§ EXERCISE: Reproduce all of the items below, renaming "Screen dimensions" to "Display size" wherever it occurs and keeping everything else the same. Omit the pictures from your answer.

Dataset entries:
Begin
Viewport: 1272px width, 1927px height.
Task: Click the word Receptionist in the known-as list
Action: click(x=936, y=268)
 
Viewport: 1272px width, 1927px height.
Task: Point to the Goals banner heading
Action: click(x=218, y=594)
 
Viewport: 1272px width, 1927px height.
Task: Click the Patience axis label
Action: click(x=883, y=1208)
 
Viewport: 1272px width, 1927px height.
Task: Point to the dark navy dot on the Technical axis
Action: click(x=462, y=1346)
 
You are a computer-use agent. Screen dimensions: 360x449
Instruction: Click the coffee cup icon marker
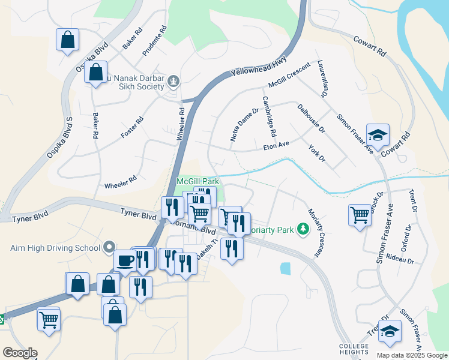(126, 260)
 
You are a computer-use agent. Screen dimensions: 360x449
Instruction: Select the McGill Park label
(197, 181)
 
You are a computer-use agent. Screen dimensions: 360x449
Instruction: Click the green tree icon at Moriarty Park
(304, 228)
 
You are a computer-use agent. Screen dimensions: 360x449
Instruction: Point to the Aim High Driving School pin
(109, 247)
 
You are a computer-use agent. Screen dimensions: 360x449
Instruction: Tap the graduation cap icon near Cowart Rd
(378, 135)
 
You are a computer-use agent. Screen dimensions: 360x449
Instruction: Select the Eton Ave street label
(277, 145)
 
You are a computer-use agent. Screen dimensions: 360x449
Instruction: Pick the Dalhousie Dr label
(311, 118)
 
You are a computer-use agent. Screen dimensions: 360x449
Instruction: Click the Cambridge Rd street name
(268, 116)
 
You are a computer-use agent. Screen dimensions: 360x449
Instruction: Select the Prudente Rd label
(154, 41)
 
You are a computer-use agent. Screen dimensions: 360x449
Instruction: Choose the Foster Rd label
(132, 128)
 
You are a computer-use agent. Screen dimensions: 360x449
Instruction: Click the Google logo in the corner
(20, 352)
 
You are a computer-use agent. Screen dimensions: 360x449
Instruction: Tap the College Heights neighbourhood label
(354, 349)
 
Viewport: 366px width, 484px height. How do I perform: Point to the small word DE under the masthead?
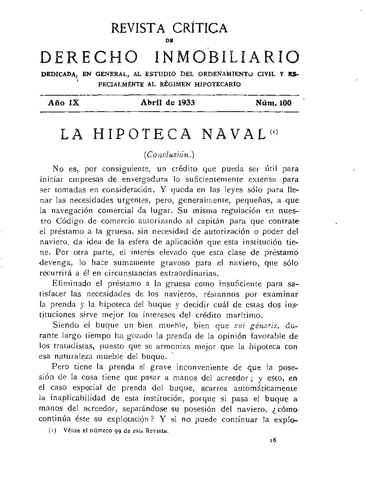(169, 39)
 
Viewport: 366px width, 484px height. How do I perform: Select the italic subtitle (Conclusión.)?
(169, 155)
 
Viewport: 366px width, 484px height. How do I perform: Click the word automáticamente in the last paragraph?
(264, 388)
End
§ ANSWER TO THIS TASK:
Viewport: 1272px width, 1927px height.
Task: Click the word Receptionist in the known-as list
Action: click(x=936, y=268)
 
Viewport: 1272px width, 1927px height.
Task: Point to the Goals banner heading
Action: click(x=218, y=594)
 
Viewport: 1272px width, 1927px height.
Task: Click the Patience axis label
Action: click(x=883, y=1208)
 
Viewport: 1272px width, 1927px height.
Task: Point to the dark navy dot on the Technical axis
Action: click(x=462, y=1346)
 
You are a computer-use agent. Display size: 360x449
Instruction: Click the coffee cup icon marker
(126, 260)
 
You are a computer-use agent. Display size: 360x449
Instruction: Select the McGill Park label
(197, 181)
 
You are a computer-use agent. Display size: 360x449
Instruction: Click the green tree icon at Moriarty Park
(304, 228)
 
You are a computer-use agent. Display size: 360x449
Instruction: Point to the Aim High Driving School pin
(109, 247)
 
You are a computer-use agent. Display size: 360x449
Instruction: Tap the graduation cap icon near Cowart Rd
(378, 135)
 
You are a computer-use agent. Display size: 360x449
Instruction: Select the Eton Ave street label
(277, 145)
 
You are a computer-use agent. Display size: 360x449
Instruction: Pick the Dalhousie Dr label
(311, 118)
 
You are a computer-use agent. Display size: 360x449
Instruction: Click the Cambridge Rd street name
(268, 116)
 
You are a computer-use agent. Display size: 360x449
Instruction: Select the Prudente Rd label
(154, 41)
 
You are a computer-use agent. Display size: 360x449
Instruction: Choose the Foster Rd label
(132, 128)
 
You are a computer-use agent. Display size: 360x449
Instruction: Click the Google logo in the corner
(20, 352)
 
You are a computer-use agent. Display size: 360x449
Instruction: Tap the College Heights neighbourhood label
(354, 349)
 
Viewport: 366px width, 484px height. How do I perform: Point to the small word DE under the masthead?
(169, 39)
 
Viewport: 366px width, 484px height. How do I perform: Select the italic subtitle (Conclusión.)?
(169, 155)
 
Viewport: 366px width, 484px height. How do I perform: Click the word automáticamente in the last paragraph?
(264, 388)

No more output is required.